O Custo do
Nosso Amor
Retorno muitas vezes, mesmo
em pensamento, a uma cena do fílme-testamento de Andrei Tarkovsky, O
Sacrifício (Offret, 1986). No dia do aniversário de Alexander, o
protagonista da história, o presente mais inesperado (e também mais precioso) é
o que lhe é oferecido pelo carteiro: um mapa do século XVII. Surpreendido por
aquele gesto, Alexander agradece muito, mas faz questão de devolver o dom ao
ofertante, com a objeção de que se trata de uma coisa rara, sem dúvida
demasiado custosa. Ele aceitaria quando muito uma lembrança simples. Um
presente daquela natureza não poderia receber. Mas o carteiro responde: «Todo o
presente é um sacrifício. Caso contrário, como é que poderia ser um dom?» .

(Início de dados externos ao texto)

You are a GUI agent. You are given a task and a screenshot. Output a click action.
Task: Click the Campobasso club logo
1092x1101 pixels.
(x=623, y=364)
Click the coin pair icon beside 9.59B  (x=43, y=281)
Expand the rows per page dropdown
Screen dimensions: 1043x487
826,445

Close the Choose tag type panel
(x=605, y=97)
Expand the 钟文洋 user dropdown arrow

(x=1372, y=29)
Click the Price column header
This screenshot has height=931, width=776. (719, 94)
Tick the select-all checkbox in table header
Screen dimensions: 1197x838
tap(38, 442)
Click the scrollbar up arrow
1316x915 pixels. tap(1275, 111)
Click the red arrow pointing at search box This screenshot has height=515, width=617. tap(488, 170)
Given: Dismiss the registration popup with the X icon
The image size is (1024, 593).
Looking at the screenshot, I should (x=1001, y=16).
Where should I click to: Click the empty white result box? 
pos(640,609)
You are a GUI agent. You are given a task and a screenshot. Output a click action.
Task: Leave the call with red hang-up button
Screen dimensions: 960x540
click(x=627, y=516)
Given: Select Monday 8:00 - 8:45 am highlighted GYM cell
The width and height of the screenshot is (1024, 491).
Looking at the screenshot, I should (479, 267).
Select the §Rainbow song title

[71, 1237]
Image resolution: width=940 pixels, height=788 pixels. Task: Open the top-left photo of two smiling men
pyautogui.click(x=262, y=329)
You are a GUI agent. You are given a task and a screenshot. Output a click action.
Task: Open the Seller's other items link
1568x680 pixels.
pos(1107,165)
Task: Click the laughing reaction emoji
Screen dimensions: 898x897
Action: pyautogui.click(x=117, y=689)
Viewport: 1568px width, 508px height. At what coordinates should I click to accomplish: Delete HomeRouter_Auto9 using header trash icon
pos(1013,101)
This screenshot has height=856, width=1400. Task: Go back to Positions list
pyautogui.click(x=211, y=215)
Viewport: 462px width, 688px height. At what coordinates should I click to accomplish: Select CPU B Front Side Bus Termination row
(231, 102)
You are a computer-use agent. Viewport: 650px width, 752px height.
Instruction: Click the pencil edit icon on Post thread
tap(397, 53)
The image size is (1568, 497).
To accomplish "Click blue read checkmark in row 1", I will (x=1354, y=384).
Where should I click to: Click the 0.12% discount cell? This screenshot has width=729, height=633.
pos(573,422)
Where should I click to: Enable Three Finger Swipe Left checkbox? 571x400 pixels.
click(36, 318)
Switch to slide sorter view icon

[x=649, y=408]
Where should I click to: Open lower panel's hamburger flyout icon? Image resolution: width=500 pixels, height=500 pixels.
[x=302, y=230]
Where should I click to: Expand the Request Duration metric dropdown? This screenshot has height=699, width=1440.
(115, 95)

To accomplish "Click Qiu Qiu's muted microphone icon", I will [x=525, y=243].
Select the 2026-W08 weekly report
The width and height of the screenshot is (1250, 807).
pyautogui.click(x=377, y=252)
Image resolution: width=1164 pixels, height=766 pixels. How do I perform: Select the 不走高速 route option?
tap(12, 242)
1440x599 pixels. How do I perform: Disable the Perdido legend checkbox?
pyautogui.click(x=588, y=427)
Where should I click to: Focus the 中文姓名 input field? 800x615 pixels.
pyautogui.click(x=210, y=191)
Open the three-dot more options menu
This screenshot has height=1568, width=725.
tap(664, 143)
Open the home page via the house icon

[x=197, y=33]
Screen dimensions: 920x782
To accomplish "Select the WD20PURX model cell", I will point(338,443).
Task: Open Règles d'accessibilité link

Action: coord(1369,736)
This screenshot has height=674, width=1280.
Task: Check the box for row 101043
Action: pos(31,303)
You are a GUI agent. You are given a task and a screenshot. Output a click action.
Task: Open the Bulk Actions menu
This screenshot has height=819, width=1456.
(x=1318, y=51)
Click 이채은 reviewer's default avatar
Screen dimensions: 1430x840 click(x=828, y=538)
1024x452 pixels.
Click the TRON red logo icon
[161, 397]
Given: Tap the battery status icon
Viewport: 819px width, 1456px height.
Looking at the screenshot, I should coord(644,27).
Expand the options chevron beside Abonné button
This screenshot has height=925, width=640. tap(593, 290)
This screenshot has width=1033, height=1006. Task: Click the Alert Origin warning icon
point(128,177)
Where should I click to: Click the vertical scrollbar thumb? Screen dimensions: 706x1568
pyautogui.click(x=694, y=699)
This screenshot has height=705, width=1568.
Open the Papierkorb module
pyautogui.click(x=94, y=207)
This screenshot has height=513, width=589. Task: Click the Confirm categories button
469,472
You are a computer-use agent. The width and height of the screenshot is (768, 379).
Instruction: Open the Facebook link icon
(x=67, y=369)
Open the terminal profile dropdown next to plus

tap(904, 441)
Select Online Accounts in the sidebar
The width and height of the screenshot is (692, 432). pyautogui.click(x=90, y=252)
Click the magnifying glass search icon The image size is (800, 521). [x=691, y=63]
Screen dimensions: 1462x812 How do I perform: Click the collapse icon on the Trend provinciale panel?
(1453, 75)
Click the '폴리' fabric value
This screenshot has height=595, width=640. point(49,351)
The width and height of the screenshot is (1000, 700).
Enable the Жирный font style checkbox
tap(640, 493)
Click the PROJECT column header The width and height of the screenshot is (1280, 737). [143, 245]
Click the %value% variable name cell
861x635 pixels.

A nossa cultura acha que qualquer discurso sobre o sacrifício é repressivo e impopular, e remete-os para debaixo do tapete. O que não admira. Uma cultura que se autorrepresenta como um interminável parque de diversões aposta tudo na infantilização dos sujeitos (ou dos «públicos», como agora se diz). E claro que, no polo oposto, uma mentalidade sacrificial, onde o sacrifício passa a ser a finalidade dele mesmo, se torna também neurótica e estéril. As religiões sabem bem disso, porque têm sido campo favorável para o grassar de visões parciais desse tipo. Talvez precisemos de reinventar novos pontos de equilíbrio e, com isso, de redescobrir que por detrás de tudo o que é grande, belo e verdadeiro está necessariamente o sacrifício, como disponibilidade para assumir o custo do nosso amor.
Fonte: Tolentino Mendonça, em ' O Pequeno Caminho das Grandes Perguntas '.